There you go. Bit of inspiration there.

It is also worth noting that all these guys are in MUCH better shape than, IMO, 80-90% of assisted trainers on this forum. So go figure.

:beer:


----------



## hsmann87

And i cannot forget my mate who i train with a couple of times a month. What a legend he is at 52 years of age:

http://www.npabodybuilding.com/ViewArticle.aspx?articleID=02454e59-3909-4eda-9cde-7996e78a2461


----------



## LukeV

That 700lb Deadlift Evan did was awesome! Good post.


----------



## SeBb0

good stuff! thread like this is long overdue!


----------



## Rekless

Kerry Dulin


----------



## Wardy211436114751

This thread makes me want to lose body fat!

Also crazy how the last guy does 6 days workout in a row!!


----------



## hsmann87

On The Rise said:


> This thread makes me want to lose body fat!
> 
> Also crazy how the last guy does 6 days workout in a row!!


yes mate. and what is also inspiring is that these guys STAY lean year round and still manage to put on good mass, thereby smashing the myth out of the water whereby you cannot drop fat or stay lean and gain muscle

you only need to look at their bodyspace progress pics for proof....

no energy on low calorie diets?? bollox...these guys do it day in, day out.


----------



## Rekless

Steve Davies.


----------



## hsmann87

Good pics guys. Keep em coming.

Another bit of inspiration:

http://www.simplyshredded.com/fitness-model-natural-bodybuilder-matt-acton-talks-with-simplyshredded-com.html

Must admit. Very nice and refreshing to read up about these guys and just read about diet and training and not 100ml test e pw, 10mg anavar ed etc etc. PIP and all that sh1t. Good to see that they have the basics covered first and foremost


----------



## dtlv

Very good thread idea. A couple of natty guys who inspire me purely for thier dedication and conditioning well into advanced years -

Clarence Bass (aged 70!)




























Jack Lalanne (holder of multiple endurance world records in his early 40's)


----------



## Rekless

Also Eugen Sandown.


----------



## grantinerfe1436114737

very good thread. I think that for being a natural bodybuilder you have to have the right genetics, not everyone can get to that point natural


----------



## hsmann87

grantinerfe said:


> very good thread. I think that for being a natural bodybuilder you have to have the right genetics, not everyone can get to that point natural


cheers mate.

anyone can be a natural bodybuilder...good genetics of sh1t genetics...makes no difference...you can still get up on stage.

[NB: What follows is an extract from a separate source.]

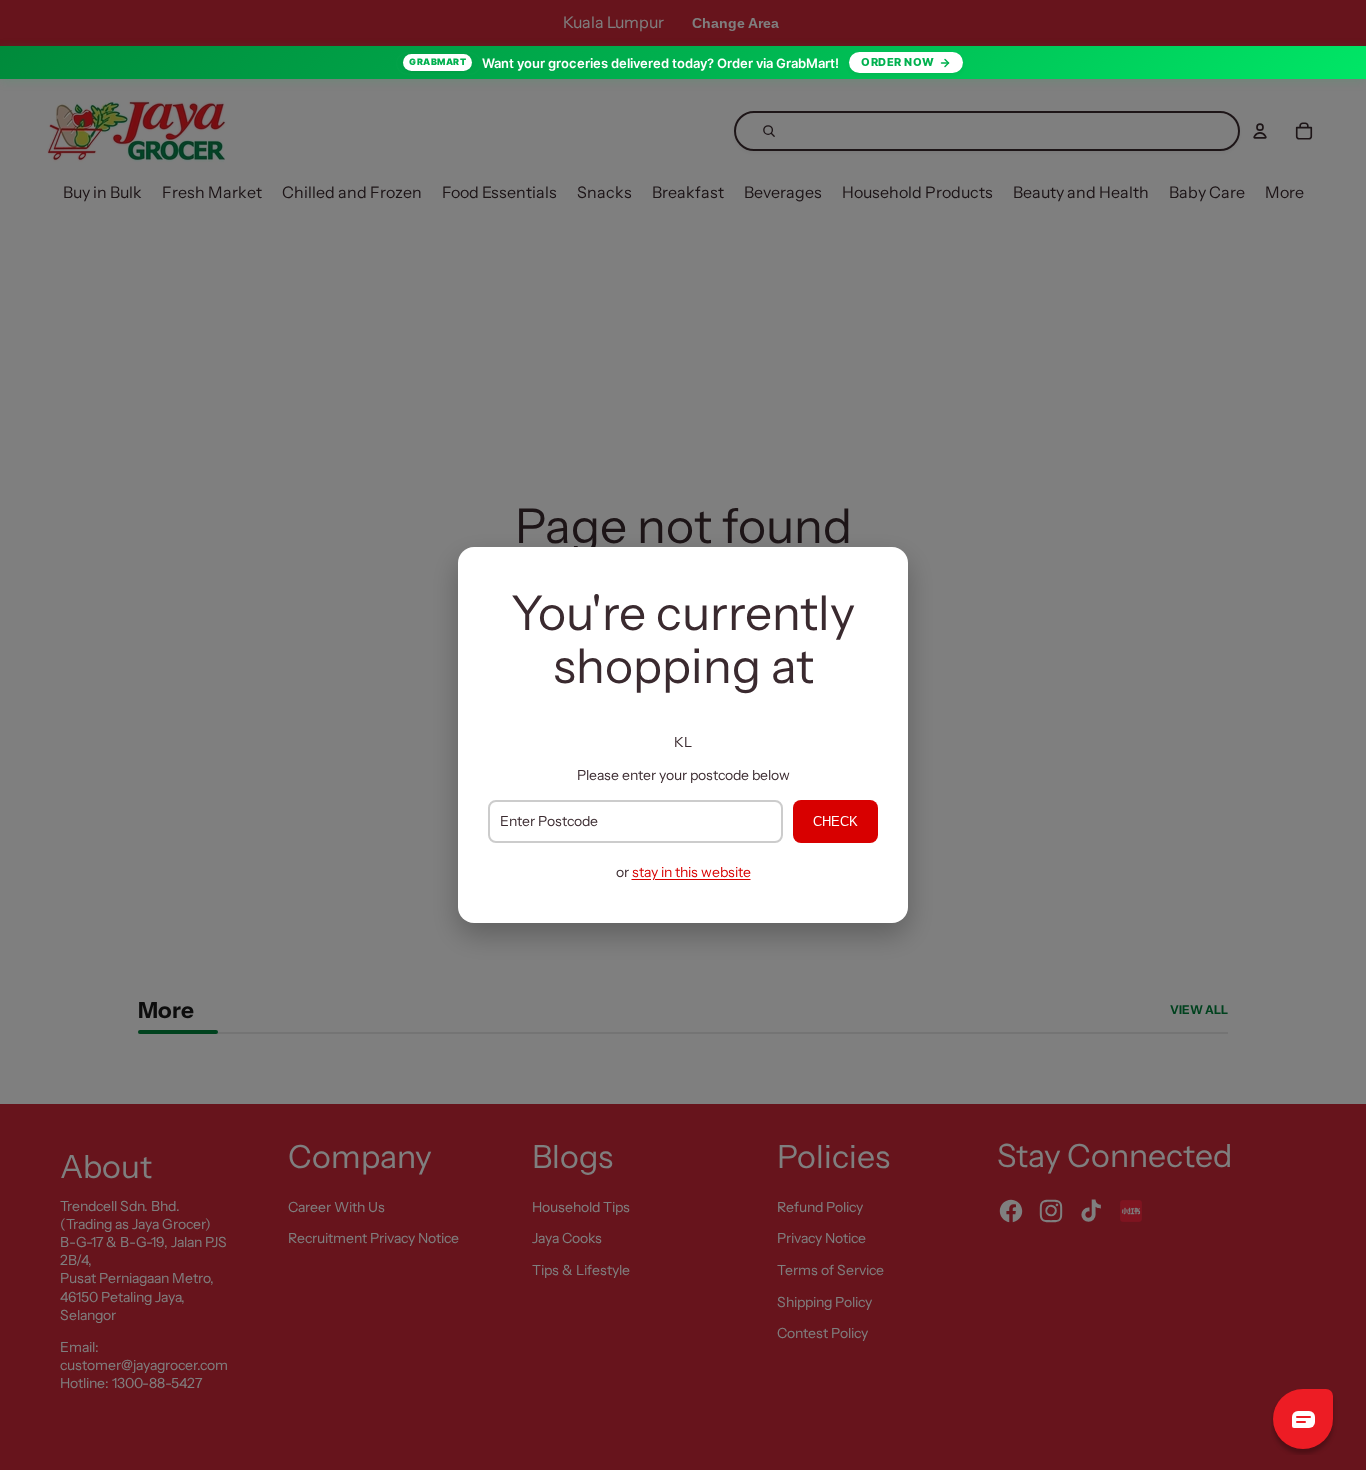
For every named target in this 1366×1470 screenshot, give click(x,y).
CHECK (835, 821)
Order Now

however to win and be the best perhaps genetics plays a part. but how do any of us know whether they were born with "good genetics"? humans dont come with an instruction manual when they are born with relevant data about them.

i am yet to see a trainer (both assisted AND unassisted) who trains their tits off, diets excellently and knows their body and how it responds very well who have an awful phsyique...does that mean every single grafter has excellent genetics? dont think so.

not having a dig btw just voicing my opinion on the talk of genetics 

also, every single person who i know personally who talks about genetics has never trained with consistency in their life...they go out on the lash weekly, eat sh1t all the time and never smash it up in the gym for months at a time. they are all bark and no bite.


----------



## hsmann87

More:

http://www.simplyshredded.com/wnbf-pro-natural-bodybuilder-micky-winzeler-talks-with-simplyshredded-com.html


----------



## grantinerfe1436114737

hsmann87 said:


> cheers mate.
> 
> anyone can be a natural bodybuilder...good genetics of sh1t genetics...makes no difference...you can still get up on stage.
> 
> however to win and be the best perhaps genetics plays a part. but how do any of us know whether they were born with "good genetics"? humans dont come with an instruction manual when they are born with relevant data about them.
> 
> i am yet to see a trainer (both assisted AND unassisted) who trains their tits off, diets excellently and knows their body and how it responds very well who have an awful phsyique...does that mean every single grafter has excellent genetics? dont think so.
> 
> not having a dig btw just voicing my opinion on the talk of genetics
> 
> also, every single person who i know personally who talks about genetics has never trained with consistency in their life...they go out on the lash weekly, eat sh1t all the time and never smash it up in the gym for months at a time. they are all bark and no bite.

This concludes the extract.